What:A single-writer queue architecture was implemented using daily JSONL files with file-level locking, along with a dedicated drainer process that reads queue events in order and applies them idempotently to SQLite. Fetch operations now emit events to the queue instead of writing directly, while a new drain step in the processing pipeline ensures all queued mutations are applied before downstream operations.
#7 feat: track source health for broken feeds
Why:Broken or failing feeds need to be automatically managed to prevent wasted resources on persistently problematic sources. This change addresses the need to track and handle feeds that consistently fail to fetch.
What:Added health tracking to sources to monitor consecutive fetch failures, last errors, and empty-feed streaks, with automatic feed disabling after 5 consecutive failures and health status exposure via a --health flag. Includes schema migrations and comprehensive test coverage for the health tracking workflow.

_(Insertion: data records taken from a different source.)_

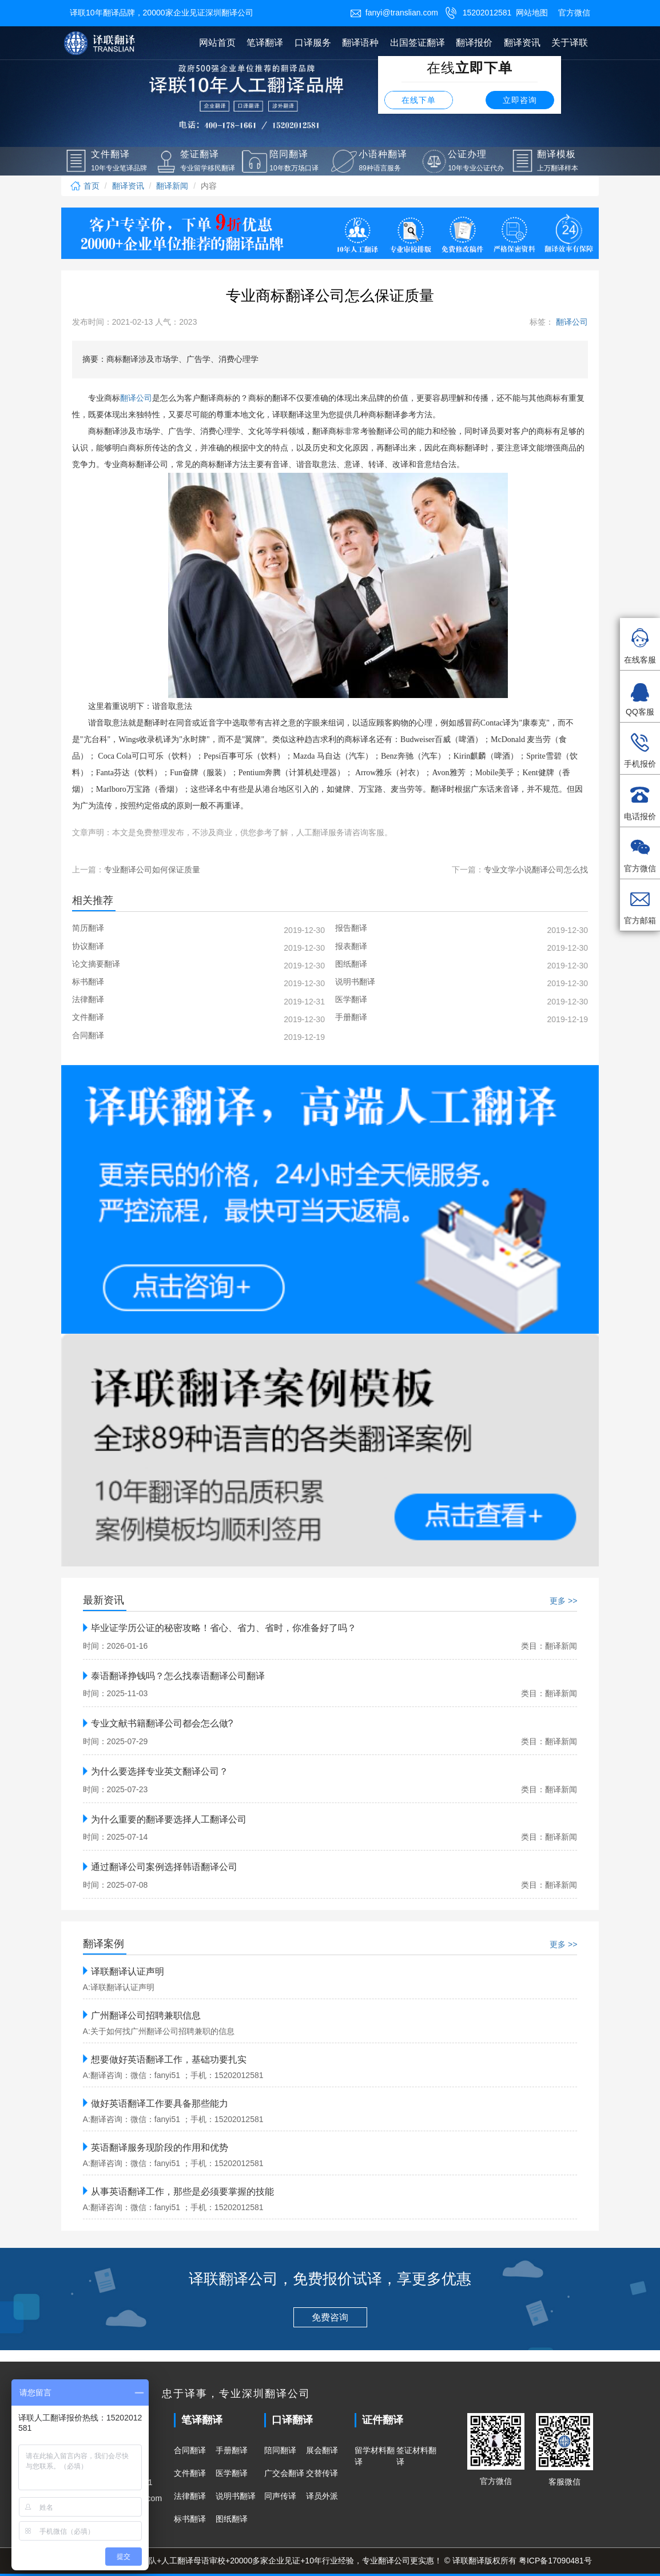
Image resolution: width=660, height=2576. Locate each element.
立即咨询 (520, 100)
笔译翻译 (264, 42)
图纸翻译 (232, 2518)
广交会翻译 (284, 2473)
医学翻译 (232, 2473)
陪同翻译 (280, 2450)
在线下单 (418, 100)
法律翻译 (190, 2496)
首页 (85, 185)
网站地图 (532, 12)
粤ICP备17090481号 (555, 2560)
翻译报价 (474, 42)
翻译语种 (360, 42)
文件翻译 (190, 2473)
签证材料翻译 (416, 2456)
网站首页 (217, 42)
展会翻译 (322, 2450)
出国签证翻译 (417, 42)
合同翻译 (190, 2450)
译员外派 (322, 2496)
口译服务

#6 test: add core pipeline coverage
Why:The repository lacked test coverage for core pipeline functionality, making it difficult to validate code quality and catch regressions. This PR addresses that gap by establishing a testing foundation.
What:Added pytest-based unit tests covering the dedup, db, fetch, filter, score, digest, and process_one modules with mocked external calls, plus shared temp DB fixtures and formatting tests. Integrated pytest-cov for coverage reporting with configuration to track coverage across key utility modules.
#5 feat: add semantic embeddings with sqlite-vec
Why:The system needed semantic search capabilities to find similar stories. This PR adds that functionality by implementing vector embeddings.
What:Integrated sqlite-vec with all-MiniLM-L6-v2 embeddings to store and query story vectors locally. Added backfill scripts, similarity search queries, and embedding generation during the story processing pipeline with comprehensive test coverage.